Thursday, September 29, 2016

Justice League vs. Teen Titans


***DISCLAIMER*** The following review is entirely my opinion. If you comment (which I encourage you to do) be respectful. If you don't agree with my opinion (or other commenters), that's fine. To each their own. These reviews are not meant to be statements of facts or endorsements, I am just sharing my opinions and my perspective when watching the film and is not meant to reflect how these films should be viewed. Finally, the reviews are given on a scale of 0-5. 0, of course, being unwatchable. 1, being terrible. 2, being not great. 3, being okay. 4, being great and 5, being epic! And if you enjoy these reviews feel free to share them and follow the blog or follow me on Twitter (@RevRonster) for links to my reviews and the occasional live-Tweet session of the movie I'm watching! The worst part is the fact this whole battle was resolved due to the fact that every member of both teams all had moms named Martha (Yes, I will beat this dead horse of a joke into oblivion).

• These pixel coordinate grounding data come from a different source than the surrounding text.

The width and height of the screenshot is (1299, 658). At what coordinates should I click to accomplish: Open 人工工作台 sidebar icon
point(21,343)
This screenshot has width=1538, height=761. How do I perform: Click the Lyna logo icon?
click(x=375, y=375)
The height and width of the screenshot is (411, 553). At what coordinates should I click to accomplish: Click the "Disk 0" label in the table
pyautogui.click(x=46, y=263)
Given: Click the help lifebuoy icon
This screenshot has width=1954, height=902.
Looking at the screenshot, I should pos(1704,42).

Justice League vs. Teen Titans – 4 out of 5


The DC animated universe continues with Justice League vs.Teen Titans and, for one reason or another, I wasn’t chomping at the bit to see this one.  While I still think DC is doing a great job with their animated films—honestly better than their live-action stuff currently—this one just didn’t speak to me and I put it on the backburner.  It’s possible that due to their last few being less than I hoped for caused me to subconsciously take my time seeing this one but, after finally getting around to it, I have to say it wasn’t half bad.

"Teen Titans...Assemble--no wait, we can't say that or the even super-villain
Intellectual Property Lawyer will show up."


So...where exactly do the Teen Titans live?
In an effort to have his son Damian (Stuart Allen) learn teamwork, Batman (Jason O’Mara) sends him to work with the Teen Titans.  Led by Starfire (Kari Wahlgren), Robin is introduced to the shapeshifting Beast Boy (Brandon Soo Hoo), the boy with some interesting tech connected to him; Blue Beetle (Jake T. Austin) and the mysterious and mystic Raven (Taissa Farmiga).  While this is going on, a violent supernatural force called Trigon (Jon Bernthal) possesses the Justice League and seeks out Raven so that he can take over the world.  Now it’s up to the Teen Titans to free Superman (Jerry O’Connell), Wonder Woman (Rosario Dawson), The Flash (Christopher Gorham) and Cyborg (Shemar Moore) and save the world by stopping the evil menace.

I guess if I was an all-powerful being I would wear stupid pants like that, too.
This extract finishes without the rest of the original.